2008/01/01

変わる街。

実家最寄りのJRの駅は、須崎駅。
最寄りとはいえ、クルマで40分以上はかかる。
だから駅まで誰かに迎えに来てもらわなければいけない。
今日は両親が揃って出迎えに来ていた。

須崎市は、高知市内から地道で約1時間、
最近整備された高速を使うならば約40分の距離にある漁師町だ。
港があり、遠洋漁業も盛ん。
「高知」と言って約95%の人が思い浮かべる(西村調べ)カツオとは、
ほとんどがここ、須崎市の漁港で扱われる魚でもある。
実家は山の上にあり、遠足なんかで遠出してバスから海が見えると
「海やぁ〜〜。ホンマに水がいっぱいたまっちゅう〜〜!」
と言って全員が身を乗り出すぐらい潮風とは無縁だったが、
それもクルマで約40分走ればあると思うとそう遠くはなくなったんだな。
(もちろん、他府県の人にこう言うと、随分遠いと言われるが)
「遠くはなくなった」というのは、生まれてたったの30年以内に、
実家から須崎市へ行く道が変わったからだ。

小さい頃は須崎市まででもおよそ1時間30分はかかっていたと思う。
布施が坂というクネクネの山道を降りて
葉山村に入らなければならなかったからである。
遠くへ行くのに布施が坂を避けて通ることはできず、
兄弟3人全員が抜けることなくクルマに酔い、
布施が坂最終段階突入の手前にある神社にいつも立ち寄った。
それでも春には桜が満開に咲き、夏には茶摘みがあり、
秋は紅葉、冬は怖いけど雪景色と、四季の色彩が見えていい道だった。
神社に辿り着くまでで我慢ならんなったときは、
父だけクルマで先に行き、後の母と兄弟3人で、
ほとぼりが冷めるまでテクテクと歩いて坂を下った。
姉に草木の名を教えてもらいながら、私は無謀に野山に分け入ったりし、
弟は私にくっ付いて来ては置いて行かれて泣いていた。
父は待ちながら写真を撮っていたので、それはそれで楽しんでいたのだろう。
坂を下り終えるとガソリンスタンドに寄って、
そのガソリンスタンドの脇にある降り口から川に降りては遊んだ。
須崎市は遠く、私たちの住む世界とは全然違って見えていた。
高知市に行くなんてなるとなおさら特別な感じがした。

中学生になる前後ほどに、
布施が坂を通らずとも山を降りることができるようになった。
それで須崎市への道中は30分短縮された。

行データ:
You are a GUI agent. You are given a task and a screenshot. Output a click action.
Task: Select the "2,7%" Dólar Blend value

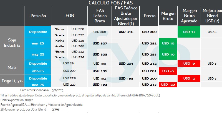click(x=56, y=110)
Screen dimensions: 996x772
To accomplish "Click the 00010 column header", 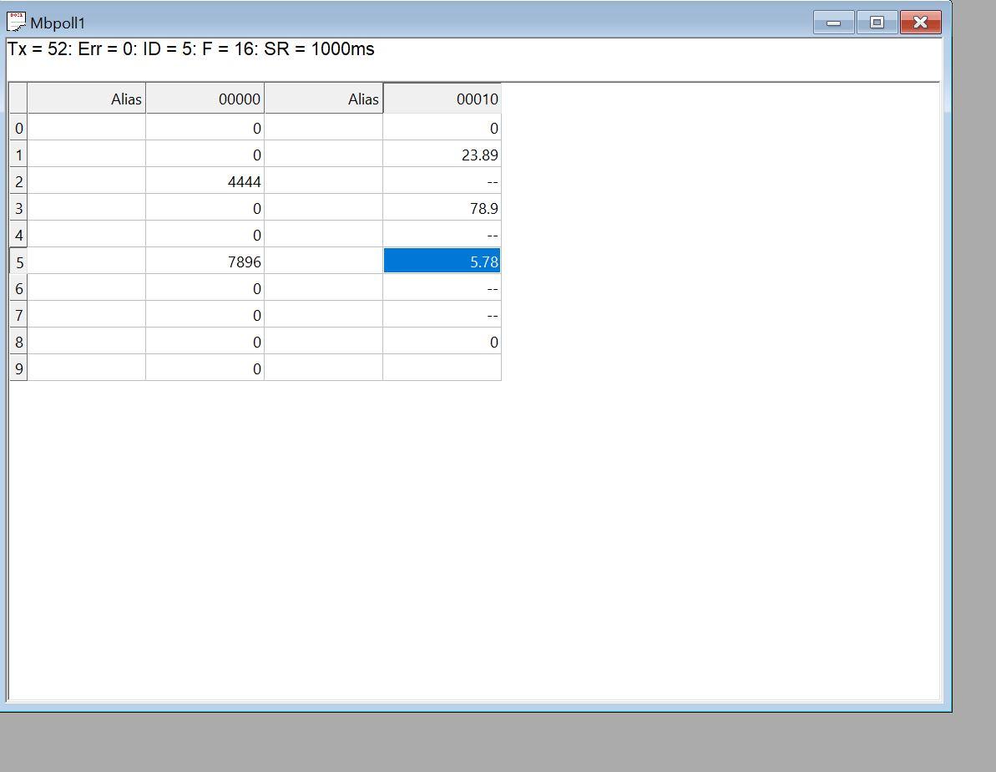I will point(442,98).
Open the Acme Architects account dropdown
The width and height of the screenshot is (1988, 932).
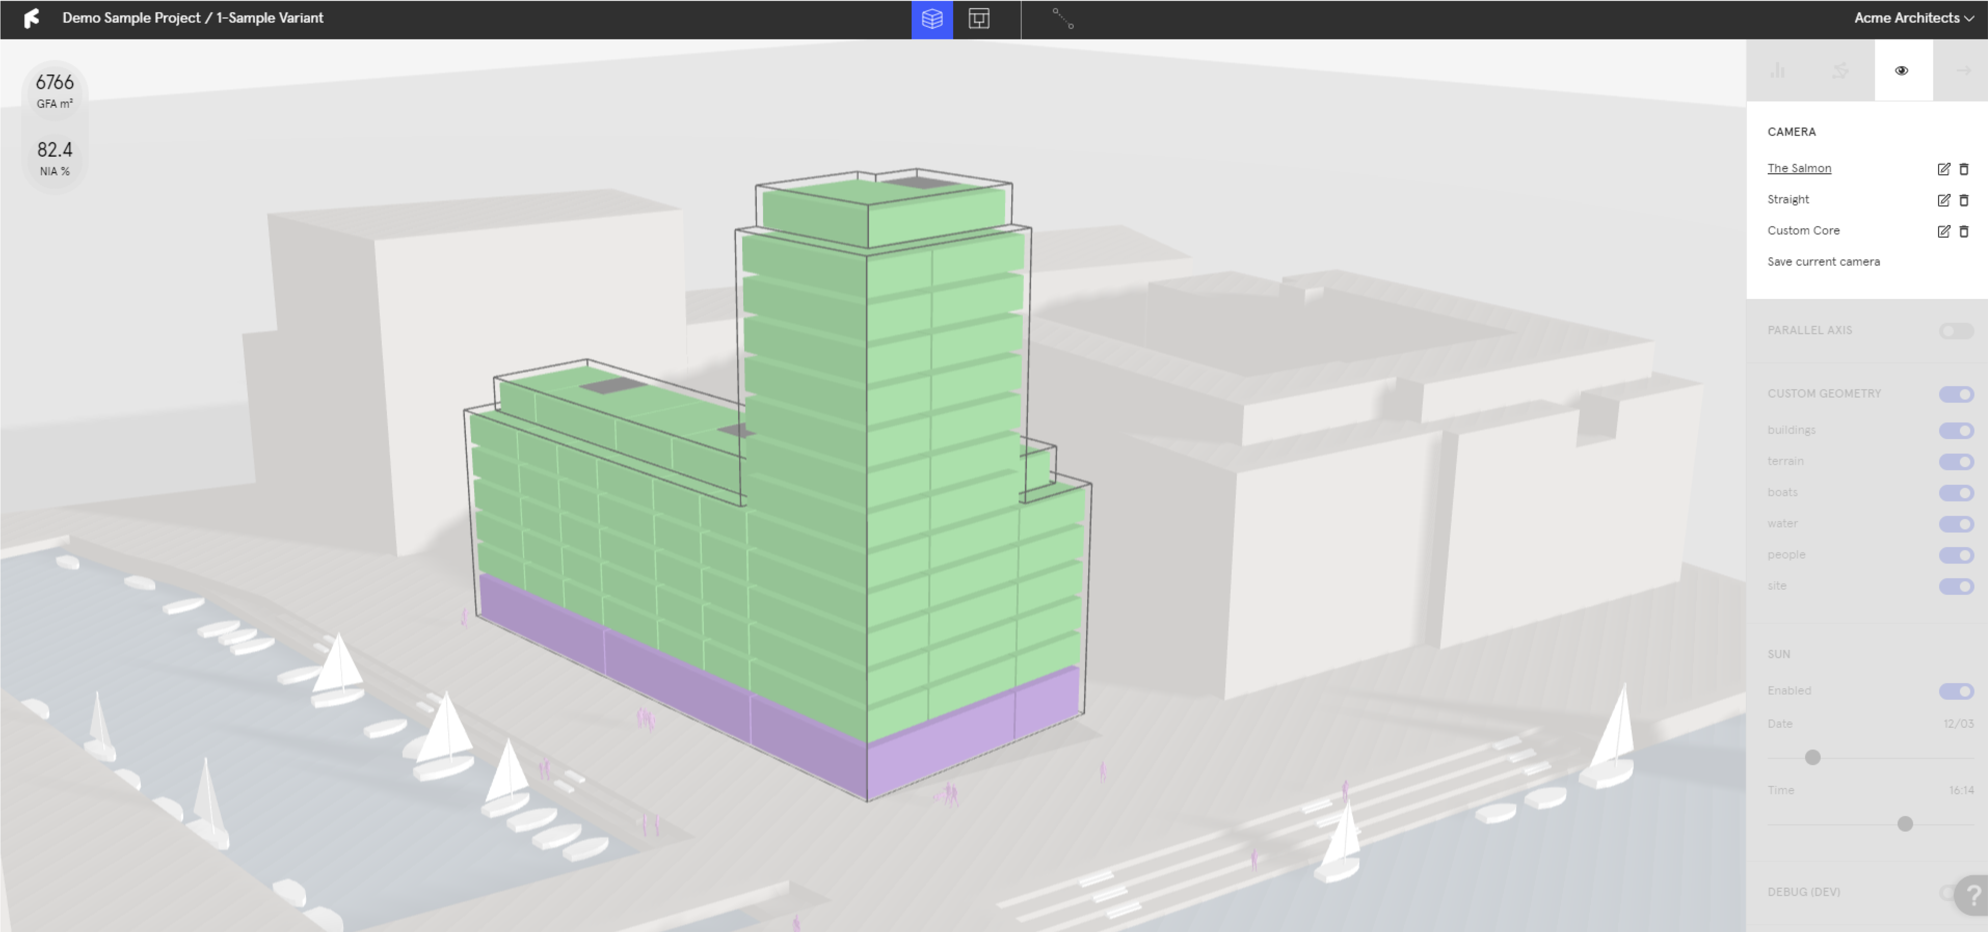1913,18
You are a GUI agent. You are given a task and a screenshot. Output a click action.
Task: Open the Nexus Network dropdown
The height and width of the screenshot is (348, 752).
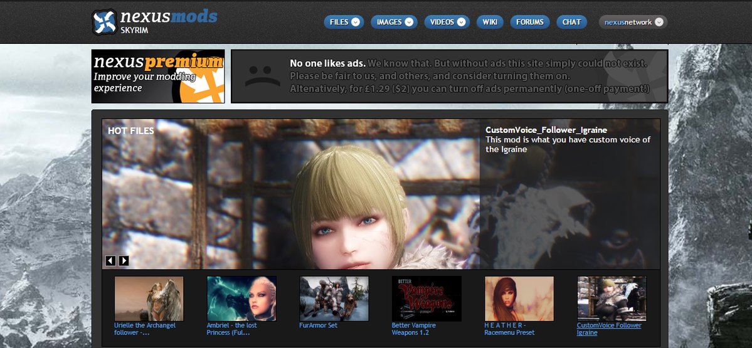(633, 22)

作業指示:
• a. 抜粋に書かれた布施が坂の道について、四季それぞれに見えたものをすべて挙げよ。
• b. 抜粋のうち、「港があり、遠洋漁業も盛ん。」で始まり「実家から須崎市へ行く道が変わったからだ。」に至るまでの部分をそのまま引用せよ。
リストはここでの作業に一切関与しない。

出力結果:
• a.
春：満開の桜
夏：茶摘み
秋：紅葉
冬：雪景色

• b.
港があり、遠洋漁業も盛ん。
「高知」と言って約95%の人が思い浮かべる(西村調べ)カツオとは、
ほとんどがここ、須崎市の漁港で扱われる魚でもある。
実家は山の上にあり、遠足なんかで遠出してバスから海が見えると
「海やぁ〜〜。ホンマに水がいっぱいたまっちゅう〜〜!」
と言って全員が身を乗り出すぐらい潮風とは無縁だったが、
それもクルマで約40分走ればあると思うとそう遠くはなくなったんだな。
(もちろん、他府県の人にこう言うと、随分遠いと言われるが)
「遠くはなくなった」というのは、生まれてたったの30年以内に、
実家から須崎市へ行く道が変わったからだ。